To some extent it can be more deadly not to take certain drug. For example, a pregnant mother may have an infection and she has to use antibiotics to reverse adverse effects.
“If you are in your first trimester, avoid self-medication especially (in the first 12 to 13 weeks of pregnancy) because that is when the risk to your baby is highest,” he says.
Also, during pregnancy, one should avoid eating raw meat or under cooked beef or poultry, as they can be contaminated with chemicals.
Pregnant mothers should refrain from taking unprescribed medicine, as it poses a high risk to the baby.
“For example if you are pregnant or breastfeeding, you risk getting the breast milk affected. Talk to your doctor before taking any drugs medicine, vitamin or supplement,” he adds.

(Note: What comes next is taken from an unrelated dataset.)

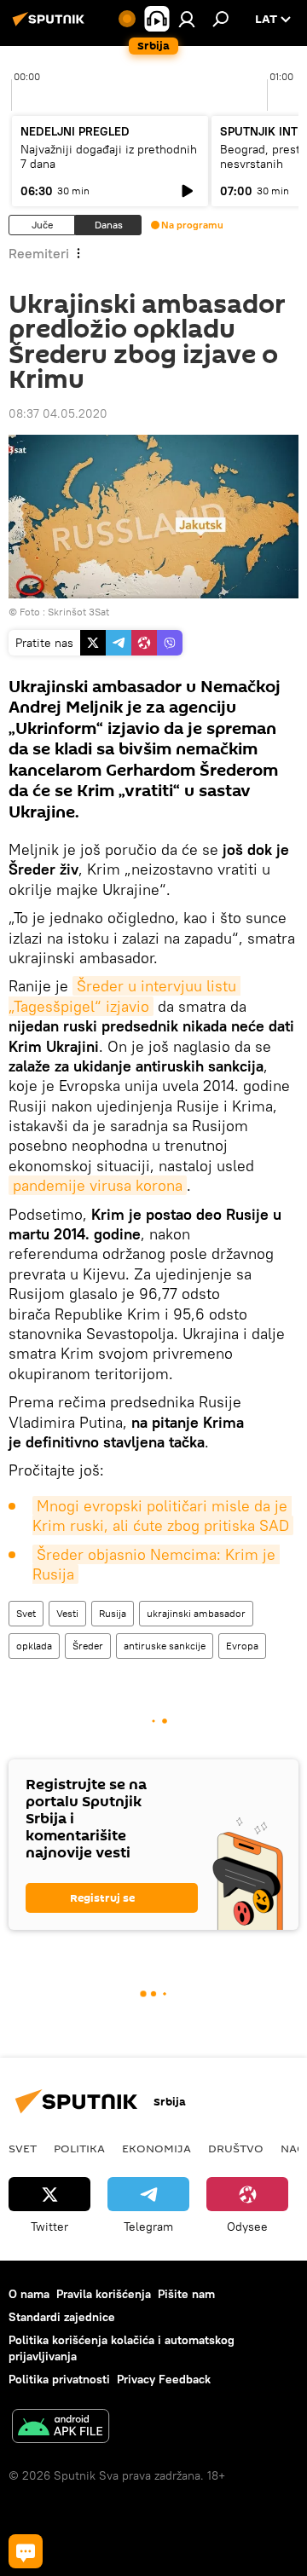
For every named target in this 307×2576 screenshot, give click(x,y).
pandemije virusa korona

Dr Philip Sseyonga of Church of Uganda Hospital, Mukono also urges the general public to avoid self- prescription and to try completing the dosage once given by a doctor. He says once you do not complete the dosage, the infection will be very hard to treat.
He adds that there have been situations where doctors trying to treat severe infections like meningitis have to try first-tier and second-tier antibiotics to the patient.
In this case if one has not sought medical advice, they will take wrong medication, which may affect their organs.
Self-medication can harm the kidney and cause preterm labour and low birth weight.
By better understanding the reasons why and when you self-medicate, you can find healthier and more effective ways of coping with your problems and improving your overall mood and well-being.
Otema advises that the possible solution for self- medication is for one to join an insurance scheme if they are able to afford. However, this is still a challenge, as the ordinary Ugandan is not able.
Self-medication may be the easy way out for you, but remember at the end of the day your life counts.
Dr Bakulu advises that one must stay away from self-medication and always make it a point to seek medical help whenever they are unwell.
Also, people should learn to keep drugs out of reach.